One Tweet is Worth 1,000….Trades?

Sam Swift, CFA, CFP®, AIF®

Feb 16, 2017

I had an interesting article passed along to me a couple of weeks ago and it’s only become more relevant since: Discount Brokerages to Donald Trump: Keep Tweeting

There are a couple lessons here that we can address:

  1. This is actually good insight into how markets process information, and
  2. This is further insight into why we should decline to participate in the daily noise.

Let’s address them one at a time.

It’s important to remember that prices reflect all publicly available information and investor expectations at any given time. The president’s tweets don’t have a direct impact on the fundamentals of any single company, but they definitely have an impact on investor expectations (tangent: it’s a little bit hard to believe that’s a sentence I can type with all seriousness in 2017). Thus, the brokerage houses see trading tick up significantly when a company is singled out. The direction of the change, of course, is hard to predict. Here’s the chart for Boeing during President Trump’s tweet—see if you can spot when the tweet happened:

Interestingly enough, after dropping a couple points immediately the stock gained back all of its losses by the end of the day. Here’s the chart for Nordstrom after a February 8th tweet from the president:

Not as much of a spike in this case, but the shares finished up over 5% for the day. In either case, speculators are making instant trades based on guesses as to what a President’s tweets might mean for future sales or prospects for a company. It’s important to remember that it is not just a company’s fundamentals that set a price, but it’s the expectations of all investors that matter as well.
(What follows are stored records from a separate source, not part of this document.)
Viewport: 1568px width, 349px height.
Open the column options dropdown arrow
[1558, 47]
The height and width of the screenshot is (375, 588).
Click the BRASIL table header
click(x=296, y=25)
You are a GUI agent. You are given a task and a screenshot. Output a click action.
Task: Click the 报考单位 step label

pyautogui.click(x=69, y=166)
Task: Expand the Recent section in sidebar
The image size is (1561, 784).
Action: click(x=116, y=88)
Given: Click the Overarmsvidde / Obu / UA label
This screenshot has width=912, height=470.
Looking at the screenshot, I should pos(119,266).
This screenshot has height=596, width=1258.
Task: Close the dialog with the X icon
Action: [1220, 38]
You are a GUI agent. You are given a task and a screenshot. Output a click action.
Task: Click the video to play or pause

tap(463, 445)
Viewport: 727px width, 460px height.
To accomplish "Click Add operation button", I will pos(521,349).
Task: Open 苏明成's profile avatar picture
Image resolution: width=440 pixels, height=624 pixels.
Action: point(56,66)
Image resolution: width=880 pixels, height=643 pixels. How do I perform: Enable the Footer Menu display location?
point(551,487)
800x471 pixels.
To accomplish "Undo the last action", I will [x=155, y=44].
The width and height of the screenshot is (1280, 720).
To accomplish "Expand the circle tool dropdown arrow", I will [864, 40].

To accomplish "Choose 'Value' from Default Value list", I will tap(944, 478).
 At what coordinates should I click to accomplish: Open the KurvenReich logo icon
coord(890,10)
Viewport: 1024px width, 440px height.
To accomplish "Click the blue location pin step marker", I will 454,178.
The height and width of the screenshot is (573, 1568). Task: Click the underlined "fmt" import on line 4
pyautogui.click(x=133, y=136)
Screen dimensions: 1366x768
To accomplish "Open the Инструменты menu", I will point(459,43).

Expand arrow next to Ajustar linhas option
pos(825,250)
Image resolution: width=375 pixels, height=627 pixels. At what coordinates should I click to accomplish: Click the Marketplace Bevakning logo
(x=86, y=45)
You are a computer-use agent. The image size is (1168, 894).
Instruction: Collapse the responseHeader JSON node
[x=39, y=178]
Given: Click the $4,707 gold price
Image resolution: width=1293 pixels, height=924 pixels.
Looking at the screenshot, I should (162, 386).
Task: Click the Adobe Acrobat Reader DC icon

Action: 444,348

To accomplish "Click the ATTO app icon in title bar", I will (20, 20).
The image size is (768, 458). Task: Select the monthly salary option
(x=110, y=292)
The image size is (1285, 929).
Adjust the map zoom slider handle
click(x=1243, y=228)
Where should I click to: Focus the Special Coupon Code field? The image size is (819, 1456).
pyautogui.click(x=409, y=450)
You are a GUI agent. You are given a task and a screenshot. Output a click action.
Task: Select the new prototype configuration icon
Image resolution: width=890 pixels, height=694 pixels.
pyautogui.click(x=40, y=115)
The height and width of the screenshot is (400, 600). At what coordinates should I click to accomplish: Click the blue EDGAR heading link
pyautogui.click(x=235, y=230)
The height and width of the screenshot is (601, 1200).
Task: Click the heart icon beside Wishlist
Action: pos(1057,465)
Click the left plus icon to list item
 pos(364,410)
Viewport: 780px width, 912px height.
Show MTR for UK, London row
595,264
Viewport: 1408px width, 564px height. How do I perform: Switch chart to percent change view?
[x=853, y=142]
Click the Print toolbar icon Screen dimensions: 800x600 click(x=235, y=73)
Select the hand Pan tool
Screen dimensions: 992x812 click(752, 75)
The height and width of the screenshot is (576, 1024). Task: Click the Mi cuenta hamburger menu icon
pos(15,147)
Regarding the second insight from the article, I hope it’s clear, but playing the speculation game is a losing proposition over time. To profit off of short-term trading in the market, you have to do all of the following things successfully:

  1. Correctly predict a future event (tough),
  2. Correctly predict when the future event will happen (tougher),
  3. Correctly predict how investors will react to that future event (okay, this is getting pretty challenging), and finally
  4. Overcome the costs associated with moving money around in an attempt to profit (seems impossible)

It’s the last one that the linked article really hammers on and it’s worthwhile to remind ourselves where the incentive for a lot of Wall Street lies—the more often money is moving around, the better it is for brokerage firms who collect commissions each time a stock or fund is traded.

Quick thought experiment: if you were to get paid more when trading volume increases, what kind of “advice” might you put out to the world? Perhaps the “advice” that investors should be reacting to each little piece of news….perhaps the “advice” that if investors are doing nothing then they’re missing out…or perhaps the constant “advice” that is pumped out about some new, hot investment.

The stock market is full of uncertainty on a day-to-day basis (that’s why we get paid in long-term expected returns) and 2017 has added a small bit more in the form of Presidential tweets. If that doesn’t tell you that predicting the future is extremely hard, I’m not sure anything will.